Of course, individual rights are not absolute; those rights must be balanced against the need effectively to fight terrorism - perhaps the greatest danger to America that exists today. I am not yet convinced, however, that the administrative subpoena power is a necessary change in the law or that the subpoena power proposed in these bills are narrowly tailored enough to avoid unnecessary intrusion on the liberty rights of American citizens. I am also concerned that the easy availability of this new tool would result in federal agents bypassing the checks and balances built into our current grand jury system that requires the active involvement of federal prosecutors and compliance with the guidelines set forth in the United States Attorney's Manual for issuing grand jury subpoenas. The government already has numerous legal tools to obtain records and compel witnesses to testify. In exigent circumstances, a search without a warrant is even possible--assuming, of course, probable cause. Federal prosecutors routinely and easily receive grand jury subpoenas today. In addition, there are likely other ways of altering the subpoena issuance process in terrorism investigations that retain the checks on executive power discussed earlier. Additionally, the FBI presently uses national security letters that require businesses to turn over many kinds of records in counter-terror and counter-intelligence investigations. Another tool that the government presently uses to obtain records and evidence in terror probes is the FISA warrant, including an emergency FISA warrant approved personally by the Attorney General that provides a 72-hour window for wiretapping or eavesdropping before review by an intelligence court.
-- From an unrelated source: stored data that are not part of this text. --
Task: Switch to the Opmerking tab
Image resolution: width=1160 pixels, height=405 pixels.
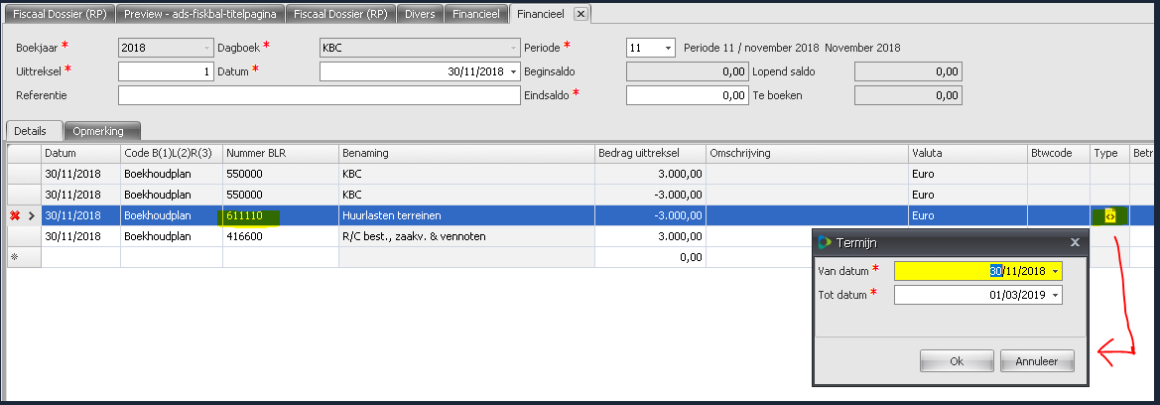Action: [101, 131]
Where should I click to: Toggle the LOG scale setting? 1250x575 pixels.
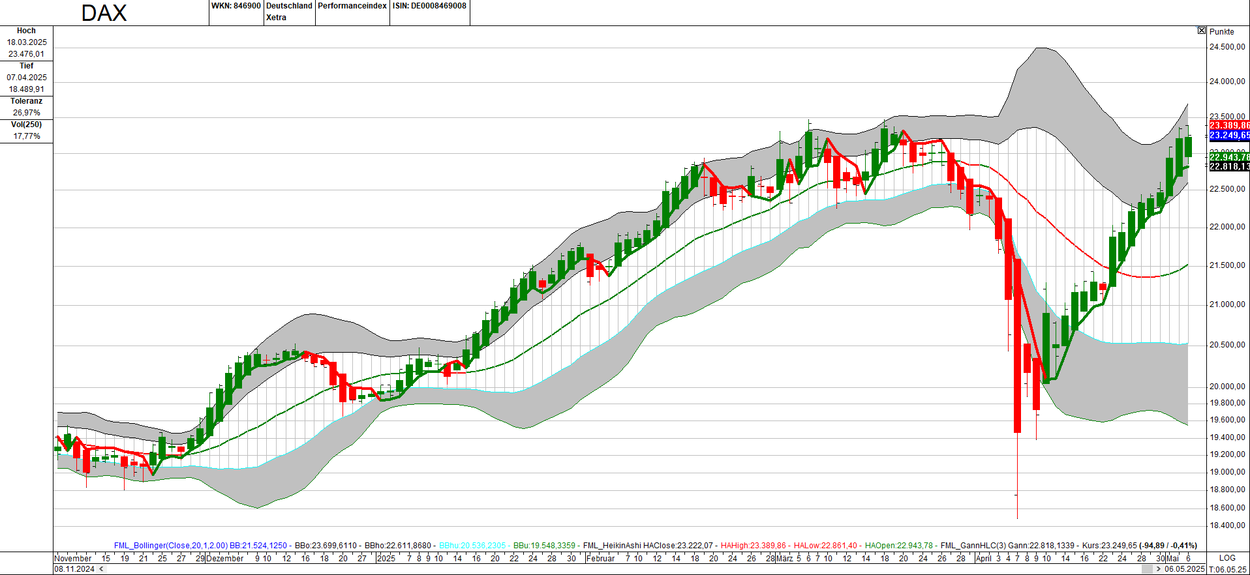click(1227, 558)
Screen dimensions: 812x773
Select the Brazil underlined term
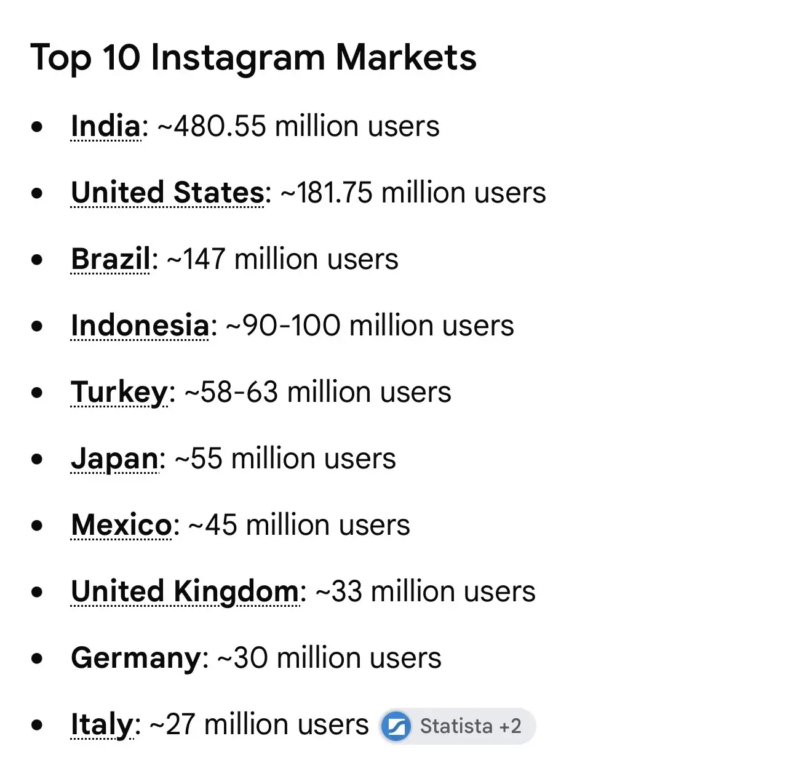coord(111,259)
I believe that we must fight against terrorism and for freedom with all of our resources. However, as we fight for freedom, we must live freely, and in a way that shows the world that we respect, honor, and cherish our individual freedoms. Mr. Chairman and members of the subcommittee, that completes my prepared testimony. I appreciate the opportunity to appear before you and will be pleased to attempt to respond to your questions at this time.